CITIZENS   FOR  LIMITED  TAXATION
and the
Citizens Economic Research Foundation

NEWS RELEASE
May 17, 2005

Memo to Members of the Joint Committee on Revenue
Regarding Property Taxes and Senior Citizens


Memo to Members of the Joint Committee on Revenue
May 17, 2005
Re:  Property Taxes and Senior Citizens


Citizens for Limited Taxation takes second place to no one in its concern for senior citizens facing unaffordable property taxes. When we collected signatures on the initiative petition that created Proposition 2½, over twenty-five years ago, we were especially aware of the relief it would provide seniors and others on fixed incomes. Now, many of the activists who collected those signatures are seniors themselves or approaching fixed-income age, and their property taxes are moving to ever-higher levels.

One of the reasons for this is that communities are passing overrides without regard to lower- or fixed-income people, of all ages, who cannot afford them. When we created an override provision, we anticipated that it would be used for emergencies and unusual circumstances, not for operating budgets year after year. We could not, in 1979, envision the unaudited waste built into a School Building Assistance program that would encourage debt exclusions for schools. At the time, local officials weren’t giving their local unions extraordinary pension and health insurance benefits that would become “fixed costs,” paid for by taxpayers with high fixed costs of their own.
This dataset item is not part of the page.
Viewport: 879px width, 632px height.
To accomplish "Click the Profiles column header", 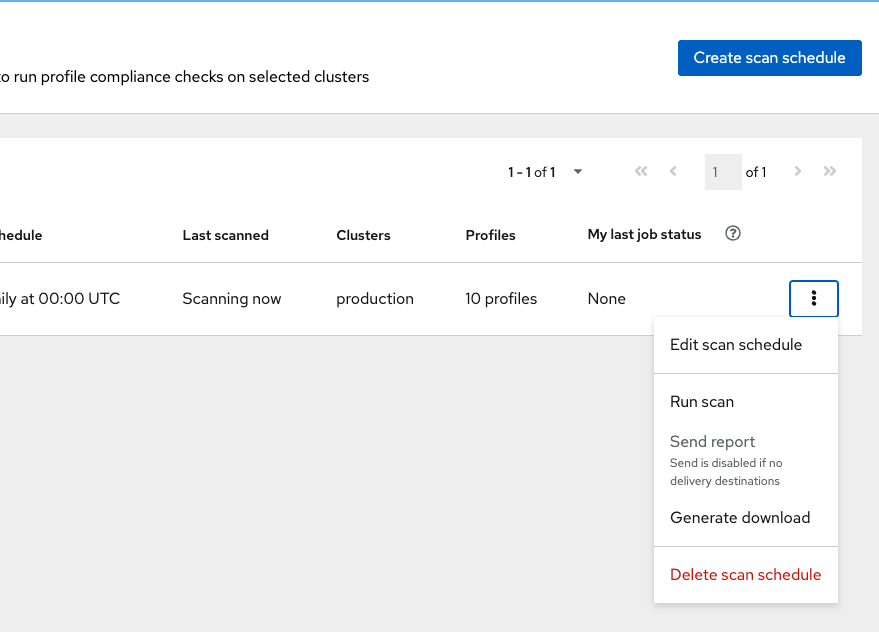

Though focused on senior citizens, we intended to limit property taxes for all citizens. We are opposed to new bills that give a break to seniors at the expense of young families with mortgages, family healthcare expenses, future college tuition and their own retirement savings. We are especially opposed to House 2341, which would exclude seniors from an override in their community. This is clearly meant to encourage seniors to stay home, thereby helping overrides pass – at which time the other burdened taxpayers would have to pick up the seniors’ share of the new higher taxes.

We do support the existing law that allows low-income seniors to defer their property taxes, and would like to see the interest on this deferral set at a more reasonable rate if a town chooses to do so.

We have also filed bills, not heard today, that would help all taxpayers by limiting the number of overrides to one a year, and allowing an underride in all communities, not just the few that presently have the ability to place a tax cut on local ballots.

We appreciate the twenty-five years of support that the Legislature, in general, has shown for Prop 2½, the senior citizens’ best friend.